The Republic of Technology is a world of obsolescence. Our characteristic printed matter is not a deathless literary work but today's newspaper that makes yesterday's newspaper worthless. Old objects simply become secondhandto be ripe for the next season's recycling. In this world the great library is apt to seem not so much a treasurehouse as a cemetery. A Louis Sullivan building is torn down to make way for a parking garage. Progress seems to have become quick, sudden and wholesale.
Most novel of all is our changed attitude toward change. Now nations seem to be distinguished not by their heritage or their stock of monuments (what was once called their civilization), but by their pace of change. Rapidly "developing" nations are those that are most speedily obsolescing their inheritance. While it took centuries or even millenniums to build a civilization, the transformation of an "underdeveloped" nation can be accomplished in mere decades.

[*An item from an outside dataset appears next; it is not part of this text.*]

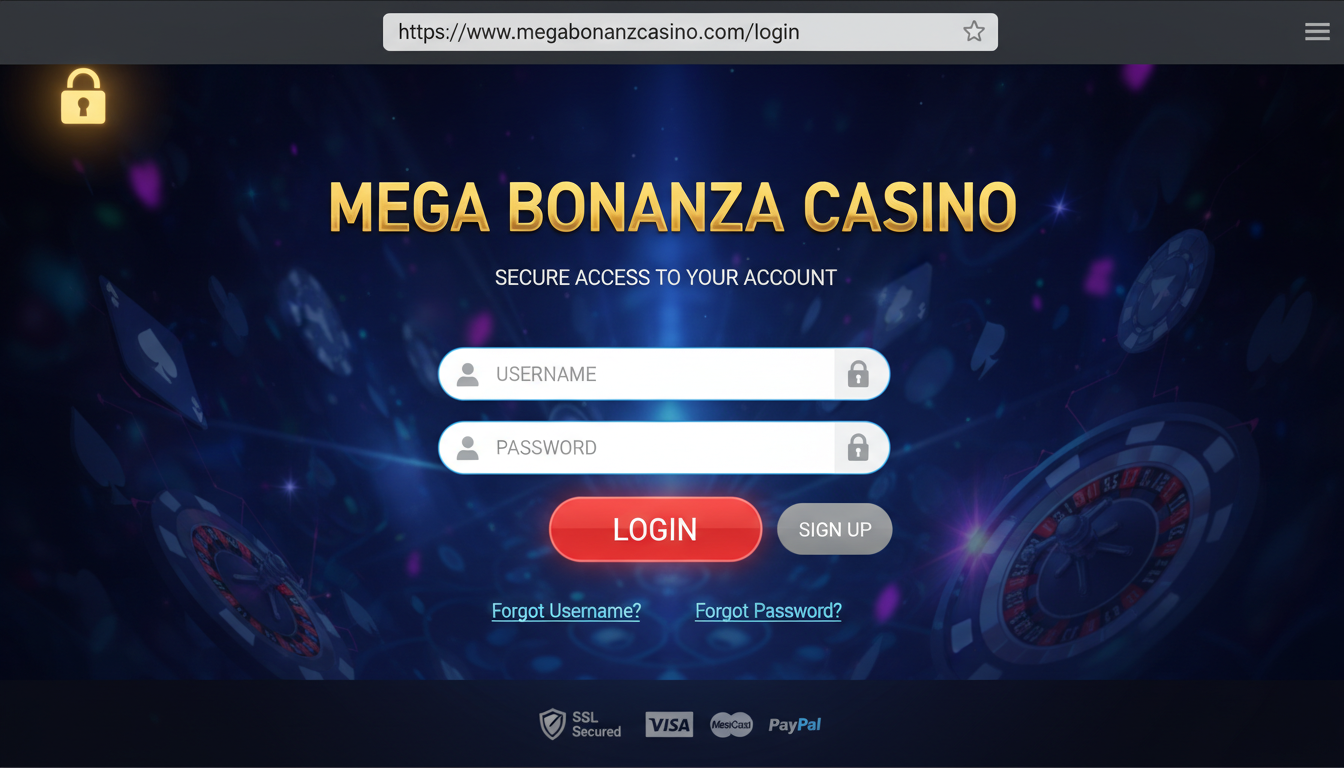The image size is (1344, 768).
Task: Open the Forgot Username? link
Action: pyautogui.click(x=566, y=611)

THE NEW CONVERGENCE. The supreme law of the Republic of Technology is convergence, the tendency for everything to become more like everything else. Now the distinction is seldom made between nations that are "civilized" and those that are "uncivilized." Today, when we rely on the distinction between the "developed" and the "underdeveloped" or "developing" countries, we see the experience of all peoples converging. The common standard enables us to measure the rate of convergence statisticallyby G.N.P., by per capita annual income and by rates of growth. Everyone, we assume, can participate in the newly shared experience. A person need not be learned, or even literate, to share the fruits of technology. While the enjoyment of printed matter is restricted to those who can read, anybody can get the message from a television screen. The converging forces of everyday experience are both sublingual and translingual. People who never could have been persuaded to read Goethe will eagerly drive a Volkswagen.
The great literature that brings some people together also builds barriers. Literary classics may nourish chauvinism and create ideologies. Wars tend to reenforce national stereotypes and to harden ideologies. When the U.S. entered World War I, its schools ceased teaching German. Beethoven and Wagner were taboo. Still, at that very moment, American military research teams were studying German technology. Today, while Indira Gandhi restricts American newsmen and American publications, she desperately tries to make the Indian technology more like the American. Technology dilutes and dissolves ideology.